Self-Sabotage or Something Else? (LP)


Hey there.

I am really flying high right now with focus, determination, and passion to lift my life coaching business off the ground. I am coming from a place where just a few days ago I felt depressed because I “can’t find the time to get my business off the ground” and thanks to some great coaching and the Entrepreneur course in SCS I pulled out my calendar and “found” 20 hours that I can dedicate to planning to produce value in my business and doing what I say I’ll do (commit!!). The 20 hours per week start at 4:30 AM (I work full-time and support my family financially), which I am jazzed about because I LOVE the early morning hours when I can be all alone with my work and my coffee and the rest of my house is sleeping… but here’s the sabotage part.

Whenever I’ve created this kind of schedule for myself (committed to getting up super early to work) I will go to bed at 8:30ish, read until 9 or 9:30ish and fall asleep, super excited to wake up in 7-8 hours at 4:30 AM to get to work. Inevitably I will wake up sometime between 11:30 PM – 2 AM and cannot for the life of me fall back asleep. I will be up for 2-4 hours, wide eyed, but sleep deprived. This happens almost exclusively when I’m committed to establishing my business. In the past, when I’ve “given up” or put it on hold, I go back to sleeping like a baby the whole night through.

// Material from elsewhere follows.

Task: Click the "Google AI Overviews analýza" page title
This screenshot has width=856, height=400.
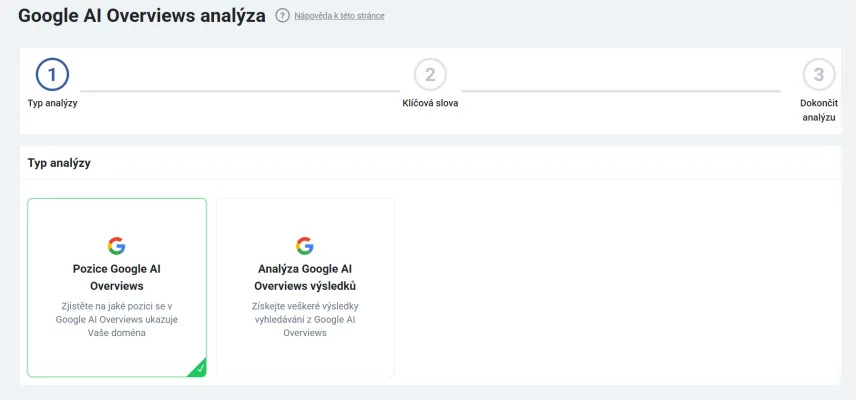Action: point(142,16)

I have tried meditation, yoga for insomnia, yoga Nidra, melatonin, reading, and getting up and doing some work, but none of it works to get me back to sleep. I don’t want to get up and turn on the computer because that stimulates me and will for sure keep me from falling back asleep. So when I finally do fall back asleep I am just an hour or two from when my alarm is set to go off at 4:30 AM and were I to get up then I would be running on just 2-5 hours of sleep which isn’t going to produce anything of value. So I cancel the alarm and get up as late as possible before I have to go to work (not coaching) to get as close to 7 hours of sleep before my day starts.

This happens every time I get super excited about getting up early to make my dream of establishing a thriving coaching business come true. I’ve tried to talk myself down from the excitement but I still wake up.

Any insight/help is deeply appreciated. I am typing this after yet another night of barely sleeping due to the excitement of my 4:30 AM start time, and not getting to it because if the insomnia.